Required work: Filter the records for lines holding the string "beside".

Stored data entries:
Segment Open

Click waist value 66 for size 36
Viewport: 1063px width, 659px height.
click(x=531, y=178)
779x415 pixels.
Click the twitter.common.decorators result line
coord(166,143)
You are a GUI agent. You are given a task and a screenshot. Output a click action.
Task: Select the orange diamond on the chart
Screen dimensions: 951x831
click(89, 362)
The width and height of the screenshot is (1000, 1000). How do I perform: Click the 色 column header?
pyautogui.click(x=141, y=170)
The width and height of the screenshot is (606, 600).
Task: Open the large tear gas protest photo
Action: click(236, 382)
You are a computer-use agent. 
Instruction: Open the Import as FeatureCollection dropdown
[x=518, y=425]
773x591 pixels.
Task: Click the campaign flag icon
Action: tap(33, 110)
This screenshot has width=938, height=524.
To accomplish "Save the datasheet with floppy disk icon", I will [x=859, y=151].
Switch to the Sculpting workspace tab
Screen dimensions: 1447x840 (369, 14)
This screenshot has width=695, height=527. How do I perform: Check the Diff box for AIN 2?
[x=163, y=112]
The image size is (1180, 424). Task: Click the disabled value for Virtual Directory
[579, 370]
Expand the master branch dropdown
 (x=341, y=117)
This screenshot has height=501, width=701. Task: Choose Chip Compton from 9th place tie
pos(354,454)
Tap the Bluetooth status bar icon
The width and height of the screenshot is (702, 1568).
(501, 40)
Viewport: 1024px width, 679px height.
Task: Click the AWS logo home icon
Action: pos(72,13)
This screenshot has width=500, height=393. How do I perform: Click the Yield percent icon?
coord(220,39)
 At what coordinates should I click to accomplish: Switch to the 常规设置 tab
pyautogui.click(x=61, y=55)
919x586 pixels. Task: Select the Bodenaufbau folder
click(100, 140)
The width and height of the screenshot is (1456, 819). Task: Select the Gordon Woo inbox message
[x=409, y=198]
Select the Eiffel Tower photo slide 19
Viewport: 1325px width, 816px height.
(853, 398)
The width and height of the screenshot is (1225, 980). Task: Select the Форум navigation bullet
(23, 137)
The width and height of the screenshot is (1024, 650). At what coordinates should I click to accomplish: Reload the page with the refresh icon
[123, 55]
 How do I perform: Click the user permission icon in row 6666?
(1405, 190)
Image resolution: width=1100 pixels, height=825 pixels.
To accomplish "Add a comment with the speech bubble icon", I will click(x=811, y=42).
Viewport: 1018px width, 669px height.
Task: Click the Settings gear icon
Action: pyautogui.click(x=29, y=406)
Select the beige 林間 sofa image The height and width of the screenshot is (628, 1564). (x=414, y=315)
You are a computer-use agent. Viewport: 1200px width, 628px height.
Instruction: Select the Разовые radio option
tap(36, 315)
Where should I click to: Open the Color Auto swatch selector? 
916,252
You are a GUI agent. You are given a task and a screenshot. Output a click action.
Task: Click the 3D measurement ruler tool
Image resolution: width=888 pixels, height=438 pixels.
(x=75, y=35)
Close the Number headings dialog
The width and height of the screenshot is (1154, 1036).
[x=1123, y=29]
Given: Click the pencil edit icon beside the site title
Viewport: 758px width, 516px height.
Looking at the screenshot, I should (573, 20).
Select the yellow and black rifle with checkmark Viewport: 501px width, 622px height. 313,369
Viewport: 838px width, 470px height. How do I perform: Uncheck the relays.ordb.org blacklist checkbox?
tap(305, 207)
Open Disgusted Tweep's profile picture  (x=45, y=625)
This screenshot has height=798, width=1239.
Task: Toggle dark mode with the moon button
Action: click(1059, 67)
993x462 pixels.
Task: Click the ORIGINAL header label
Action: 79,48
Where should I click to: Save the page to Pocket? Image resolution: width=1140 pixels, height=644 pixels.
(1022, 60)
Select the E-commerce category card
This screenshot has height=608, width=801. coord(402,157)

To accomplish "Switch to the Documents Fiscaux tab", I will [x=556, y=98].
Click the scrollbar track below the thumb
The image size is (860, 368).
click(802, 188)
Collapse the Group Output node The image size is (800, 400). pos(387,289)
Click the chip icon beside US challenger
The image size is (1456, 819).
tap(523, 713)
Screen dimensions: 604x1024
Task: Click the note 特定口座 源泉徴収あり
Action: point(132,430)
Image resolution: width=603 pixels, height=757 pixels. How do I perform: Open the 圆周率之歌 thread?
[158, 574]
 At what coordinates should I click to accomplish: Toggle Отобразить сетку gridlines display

Segment Closed

Final answer:
Given: Click the pencil edit icon beside the site title
Click the chip icon beside US challenger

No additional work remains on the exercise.